Signé mardi soir, le document référant Israël à la Cour pénale internationale (CPI) pour « crimes de guerre » devrait être déposé par le ministre des Affaires étrangères de l’autorité palestinienne, Riad Malki, sur le bureau de la procureure dans le courant de la semaine prochaine, indique-t-on à Justice Info. La décision a été prise suite aux manifestations du 14 mai à Gaza, a indiqué à la presse le président du Comité palestinien sur la CPI, Saeb Erekat.
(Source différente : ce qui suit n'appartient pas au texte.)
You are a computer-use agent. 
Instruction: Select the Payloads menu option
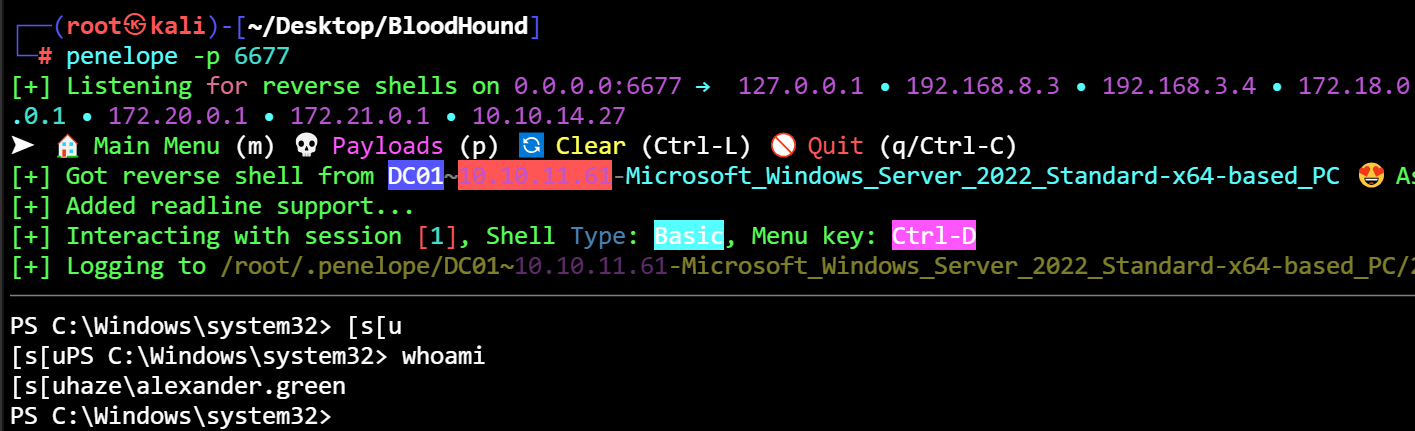[388, 146]
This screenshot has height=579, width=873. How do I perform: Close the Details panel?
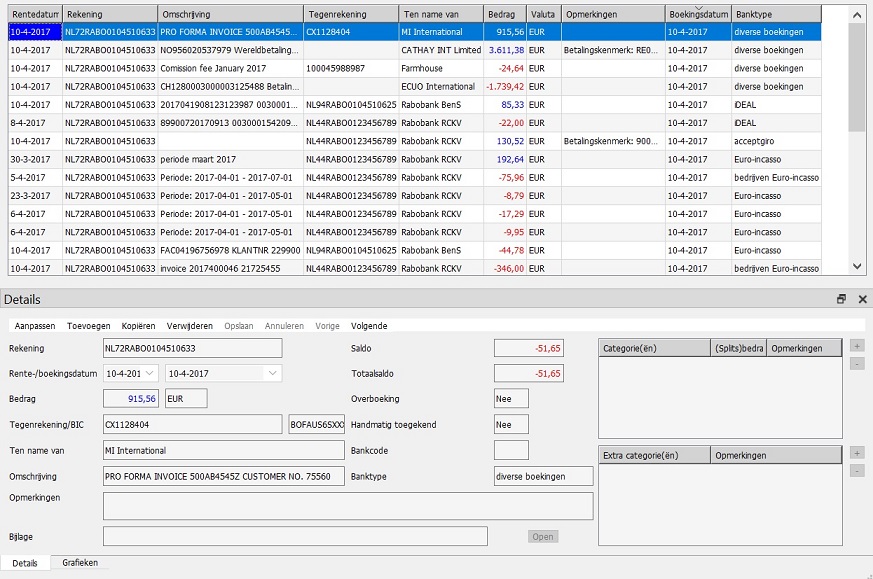[862, 299]

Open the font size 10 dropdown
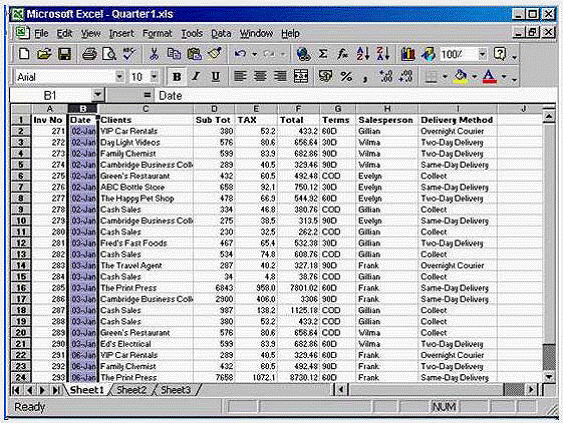[154, 76]
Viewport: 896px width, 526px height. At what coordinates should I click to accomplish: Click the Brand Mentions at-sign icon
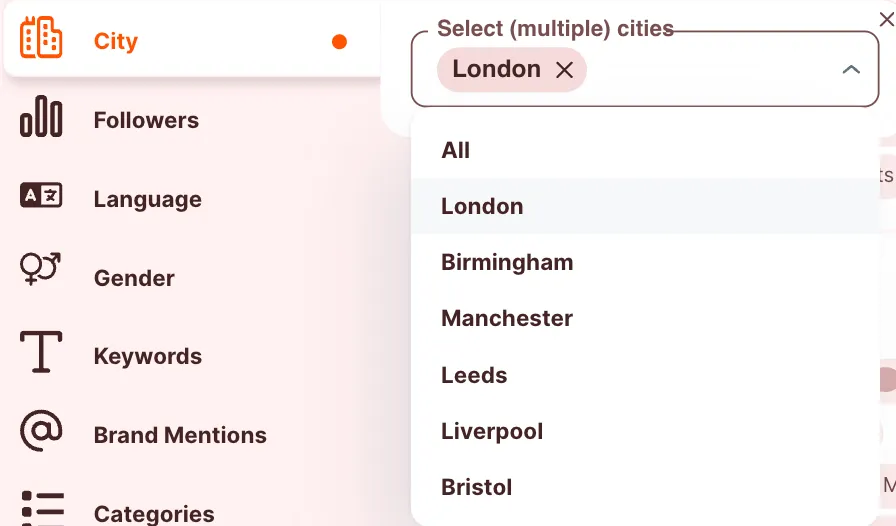click(41, 431)
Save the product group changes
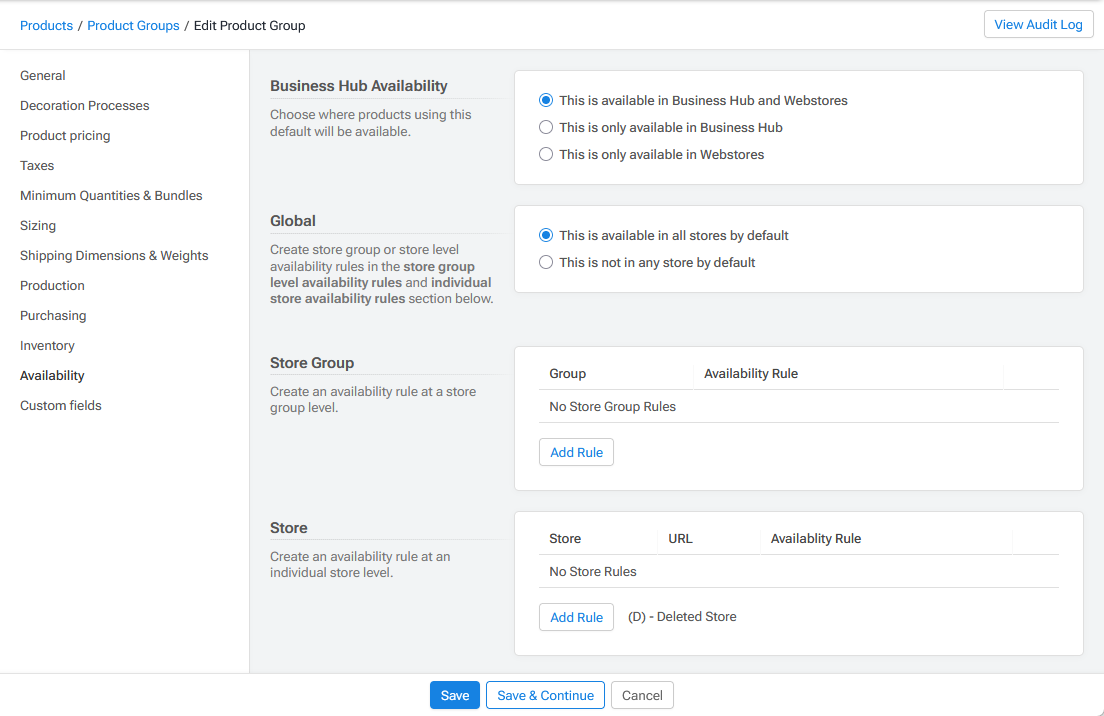 (x=454, y=695)
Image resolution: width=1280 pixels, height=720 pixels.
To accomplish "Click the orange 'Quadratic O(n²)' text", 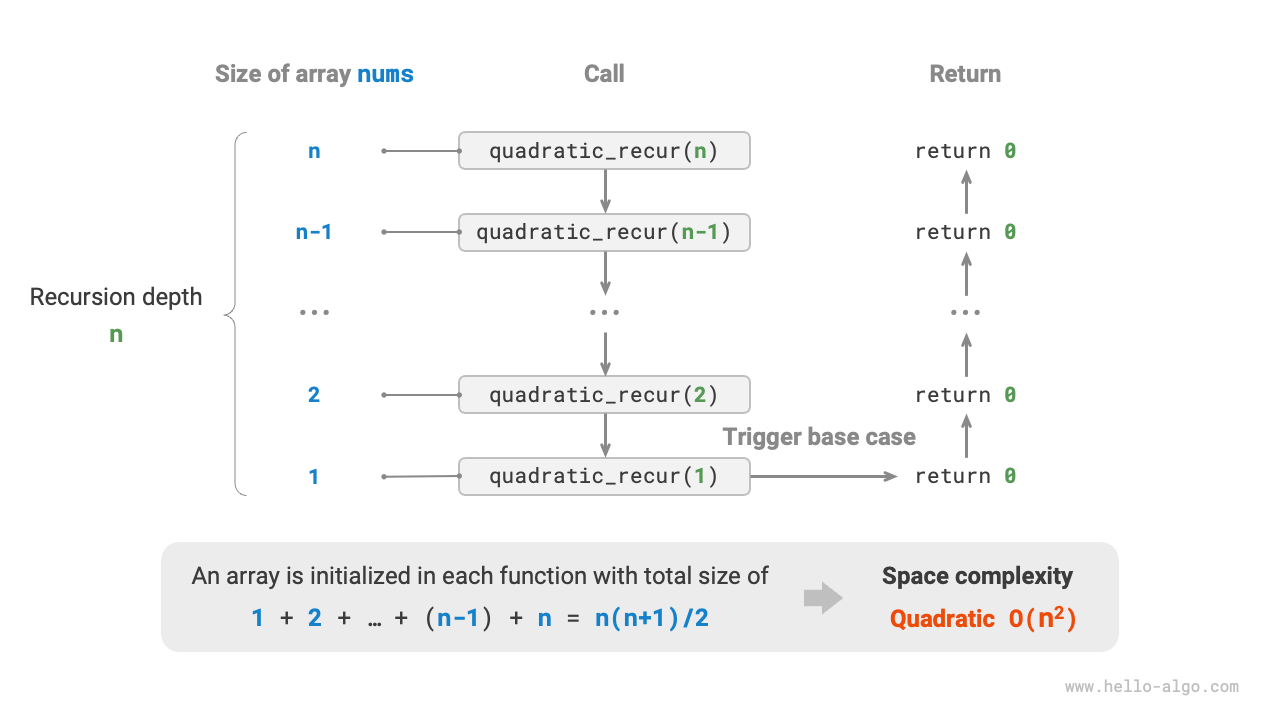I will (x=982, y=618).
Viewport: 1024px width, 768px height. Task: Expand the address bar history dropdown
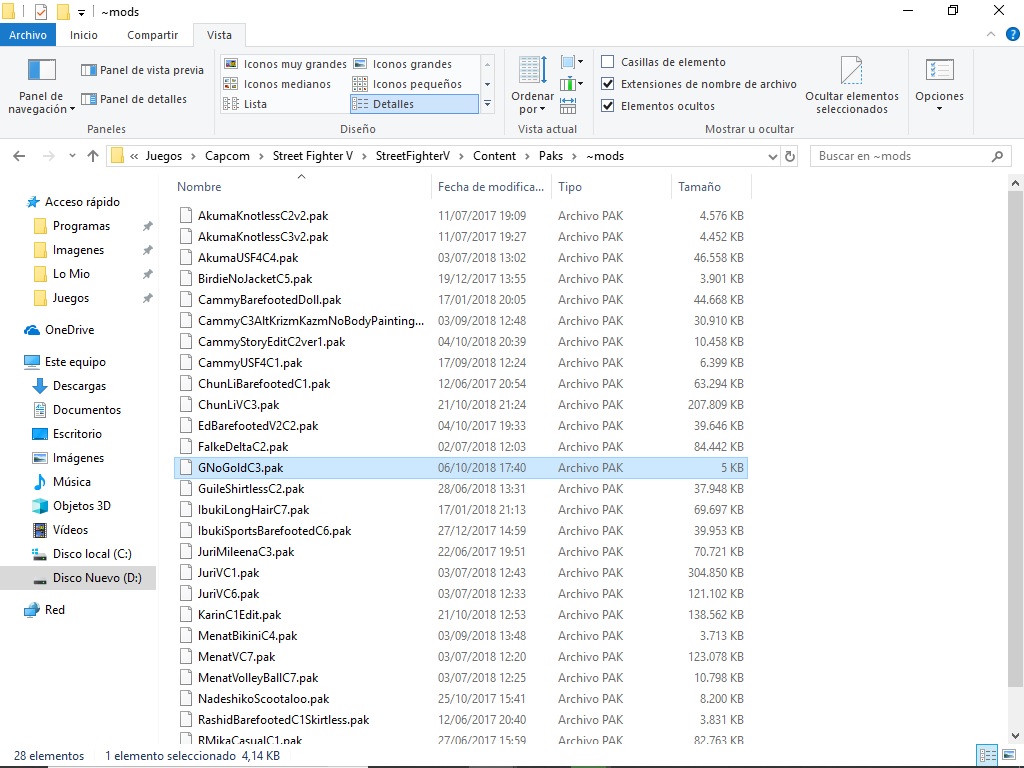coord(771,155)
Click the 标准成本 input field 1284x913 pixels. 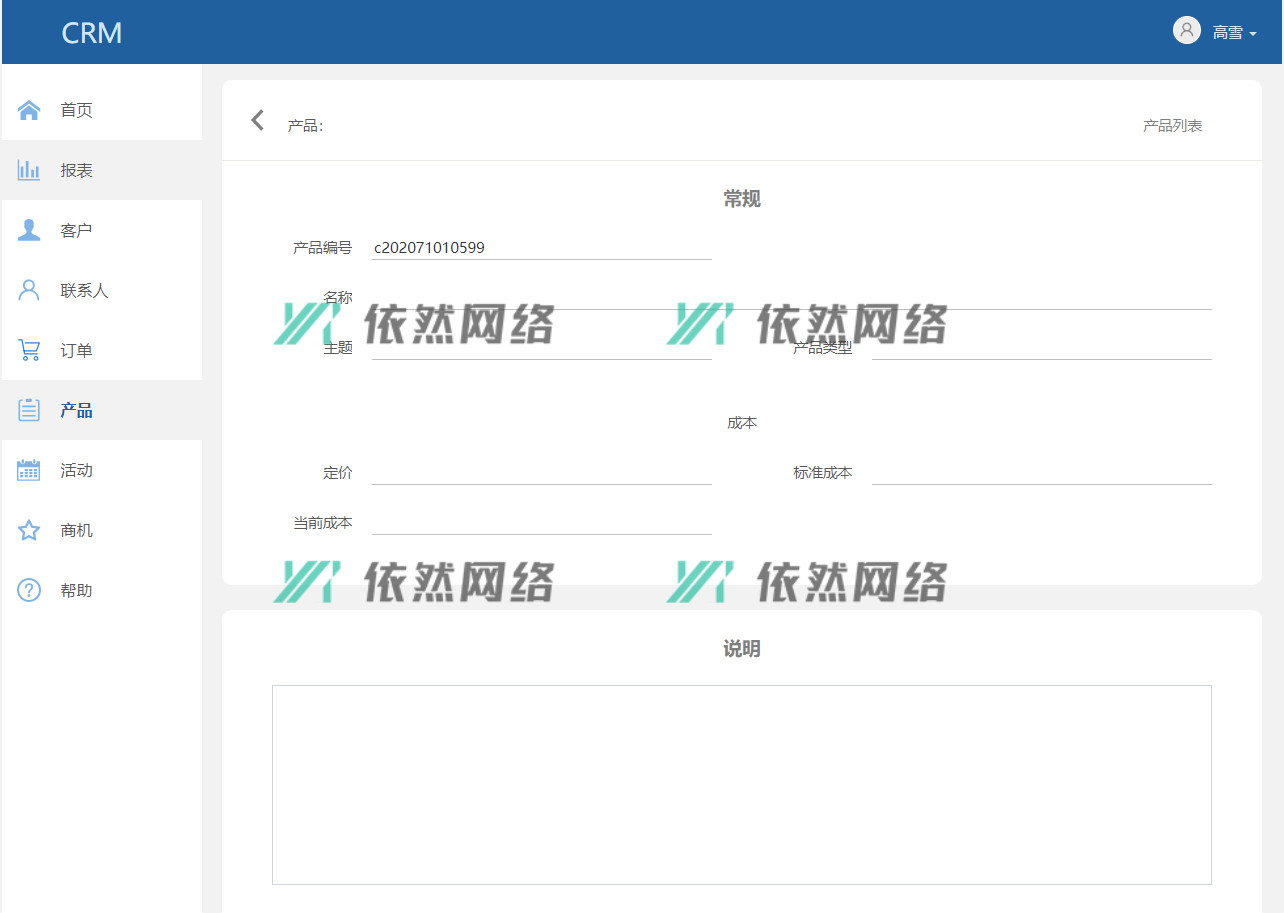point(1041,472)
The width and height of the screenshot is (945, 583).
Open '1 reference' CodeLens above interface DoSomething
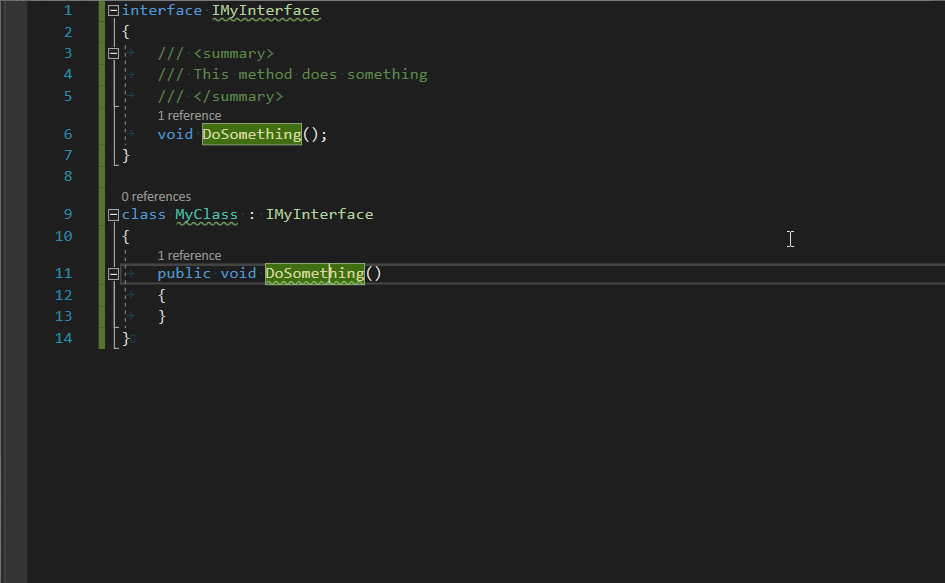(x=189, y=115)
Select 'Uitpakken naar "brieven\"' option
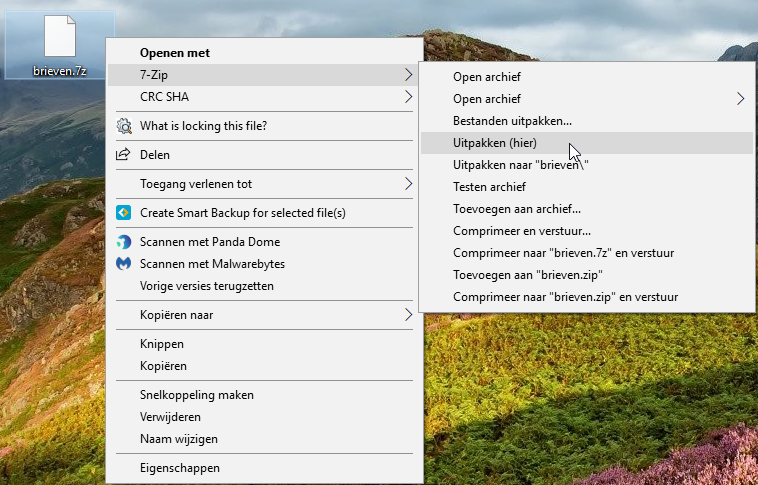 (x=520, y=165)
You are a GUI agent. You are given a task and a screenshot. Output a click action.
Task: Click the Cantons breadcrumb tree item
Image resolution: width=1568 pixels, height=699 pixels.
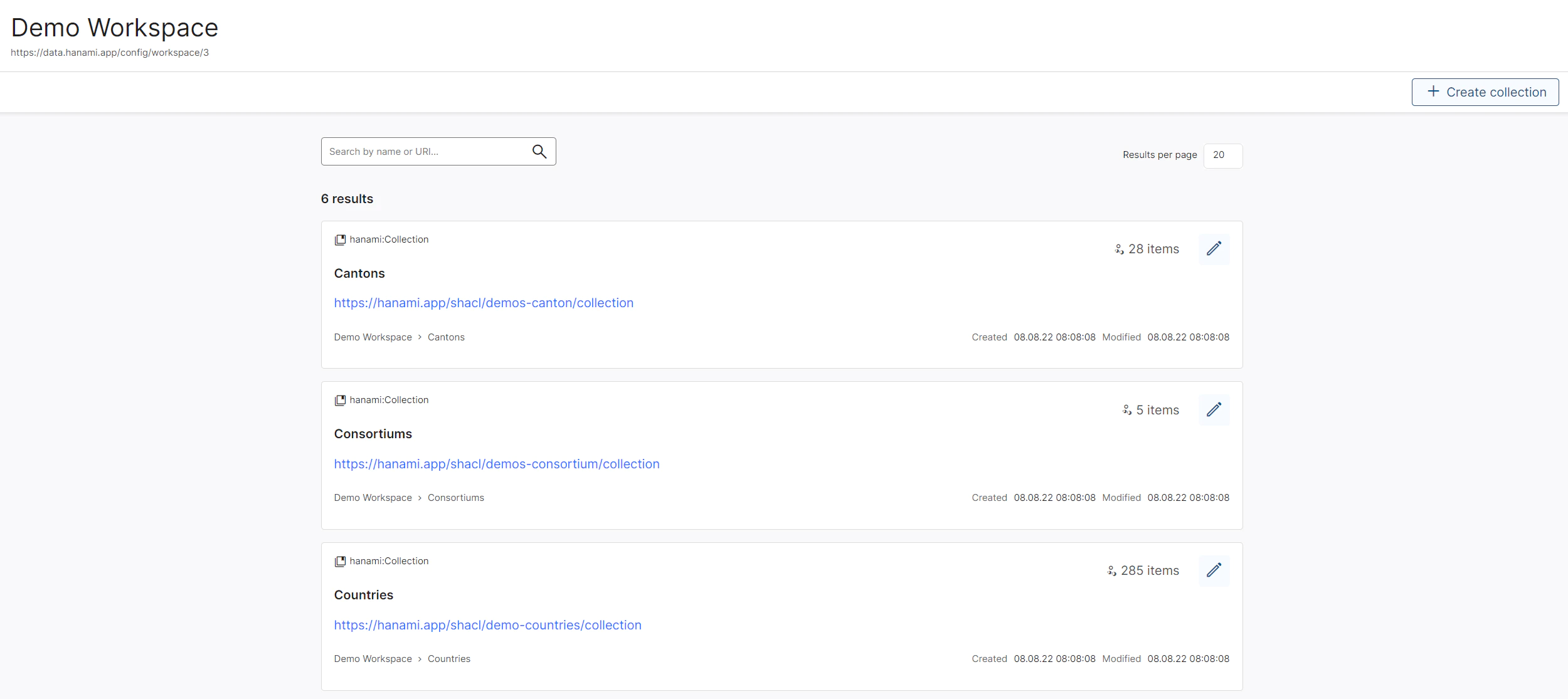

Une fois que Ramallah réfère effectivement l’affaire à la procureure, Fatou Bensouda aura dès lors la possibilité d’ouvrir une enquête sans demander le feu vert des juges. La Cour devra désigner trois juges de la chambre préliminaire pour suivre l’évolution de l’affaire. Ils pourront notamment demander au procureur des explications, si elle devait décider de refermer le dossier, comme ce fut le cas dans l’affaire du Mavi Marmara, toujours en cours. Juridiquement plus lourde, la procédure est aussi éminemment plus sensible pour Israël.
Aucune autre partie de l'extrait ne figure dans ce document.